Ben jij een bifasische slaper of een powernapper? Maak van je slapeloosheid een kans en ontdek welk slaappatroon je wel past, schrijft het AD.

Nog tot in de 19e eeuw sliepen West-Europeanen veelal in twee blokken, de bifasische slaap. Eerst een paar uur slapen, dan een aantal uren wat doen, en vervolgens weer slapen. In ontwikkelde, westerse landen hebben de gloeilamp en later onze moderne schermpjes een einde dat patroon gemaakt. Bij ons is het monofasisch slapen - zeg maar 'in één ruk' - de norm geworden. In warme landen zie je nog wel een vorm van bifasisch slapen: laat naar bed, vroeg op en een uitgebreide siësta. Dat lijkt zo gek nog niet. Ook in veel van de geroemde Blue Zones waar mensen zo oud worden, bestaat het siëstaslapen nog.

Zowel de historie als de moderne tijd kennen (beroemde) personen die claimden extreem kort te slapen. Het AD noemt als notoire kortslapers Donald Trump, Leonardo Da Vinci, Nicola Tesla en ook Angela Merkel ("Ik ben als een kameel, ik kan dingen opslaan voor later gebruik, ook slaap blijkbaar”). Er blijken zelfs 'slaaphackers' te zijn. Die doen bijvoorbeeld aan 'dual core'-slapen: verdeeld over de dag 3,5 uur slapen, dan nog 1,5 uur en een powernap van 20 minuten. Of de Dimaxion-aanhangers (polyfasische slaap): om de 6 uur een half uur slapen. Uberman-fans houden het bij 6 tot 8 powernaps, de Spamayl ('Sleep Polyfhasically As Much As You Like') gaan tot tien dutjes.

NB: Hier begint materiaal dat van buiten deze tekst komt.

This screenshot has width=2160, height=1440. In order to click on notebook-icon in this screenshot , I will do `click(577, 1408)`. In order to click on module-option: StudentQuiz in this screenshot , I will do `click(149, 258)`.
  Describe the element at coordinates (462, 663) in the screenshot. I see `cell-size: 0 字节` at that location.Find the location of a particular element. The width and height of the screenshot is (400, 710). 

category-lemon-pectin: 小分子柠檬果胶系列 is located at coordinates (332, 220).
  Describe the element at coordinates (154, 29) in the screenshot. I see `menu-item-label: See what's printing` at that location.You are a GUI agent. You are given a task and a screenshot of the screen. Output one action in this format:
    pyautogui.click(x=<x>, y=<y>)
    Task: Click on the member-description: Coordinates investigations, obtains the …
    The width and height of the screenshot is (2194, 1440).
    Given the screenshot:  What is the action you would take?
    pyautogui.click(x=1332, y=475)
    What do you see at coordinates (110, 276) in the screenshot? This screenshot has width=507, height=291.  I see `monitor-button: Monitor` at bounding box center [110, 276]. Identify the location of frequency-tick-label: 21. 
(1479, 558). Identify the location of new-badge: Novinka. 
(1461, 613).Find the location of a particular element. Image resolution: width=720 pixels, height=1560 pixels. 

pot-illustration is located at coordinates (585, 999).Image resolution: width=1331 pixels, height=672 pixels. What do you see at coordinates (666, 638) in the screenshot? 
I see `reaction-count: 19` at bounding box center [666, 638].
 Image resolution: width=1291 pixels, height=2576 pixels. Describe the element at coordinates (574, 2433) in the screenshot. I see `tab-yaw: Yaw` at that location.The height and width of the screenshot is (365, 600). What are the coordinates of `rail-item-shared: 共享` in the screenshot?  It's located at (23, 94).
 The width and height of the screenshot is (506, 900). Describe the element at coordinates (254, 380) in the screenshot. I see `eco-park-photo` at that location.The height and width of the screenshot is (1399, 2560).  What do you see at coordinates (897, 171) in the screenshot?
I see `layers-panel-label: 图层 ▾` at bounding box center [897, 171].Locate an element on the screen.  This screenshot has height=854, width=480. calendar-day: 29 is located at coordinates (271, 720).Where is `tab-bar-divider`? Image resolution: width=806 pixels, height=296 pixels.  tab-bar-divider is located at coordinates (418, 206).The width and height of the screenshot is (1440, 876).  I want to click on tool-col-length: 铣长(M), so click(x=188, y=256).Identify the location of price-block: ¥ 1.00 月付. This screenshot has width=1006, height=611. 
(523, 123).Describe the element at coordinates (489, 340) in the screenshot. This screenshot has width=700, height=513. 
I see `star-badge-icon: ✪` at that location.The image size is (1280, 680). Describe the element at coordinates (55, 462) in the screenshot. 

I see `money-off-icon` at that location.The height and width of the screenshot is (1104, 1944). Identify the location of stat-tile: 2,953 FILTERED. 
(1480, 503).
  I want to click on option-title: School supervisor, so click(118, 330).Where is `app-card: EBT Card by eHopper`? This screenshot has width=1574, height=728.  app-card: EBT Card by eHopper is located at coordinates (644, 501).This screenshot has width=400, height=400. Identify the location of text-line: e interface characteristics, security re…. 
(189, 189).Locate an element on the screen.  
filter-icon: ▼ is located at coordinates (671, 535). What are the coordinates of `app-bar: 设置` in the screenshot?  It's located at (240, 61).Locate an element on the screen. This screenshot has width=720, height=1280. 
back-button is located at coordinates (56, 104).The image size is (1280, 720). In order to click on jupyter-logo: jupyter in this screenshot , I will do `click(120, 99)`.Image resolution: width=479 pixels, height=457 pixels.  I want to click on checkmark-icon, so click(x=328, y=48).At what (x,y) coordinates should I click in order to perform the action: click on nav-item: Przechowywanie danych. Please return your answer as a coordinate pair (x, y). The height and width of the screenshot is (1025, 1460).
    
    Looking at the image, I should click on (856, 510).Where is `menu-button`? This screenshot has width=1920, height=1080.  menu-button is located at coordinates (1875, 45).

En waarom zou je dat doen? Volgens de alternatieve slapers kunnen zij door minder te slapen hun tijd efficiënter gebruiken, hebben ze meer energie en een hogere productiviteit.

Experts raden de extreme slaapvormen af. Ze zouden tot "ontregeling van de stofwisseling, een op hol geslagen hormonaal systeem en vermoedelijk blijvende slaapstoornissen" leiden.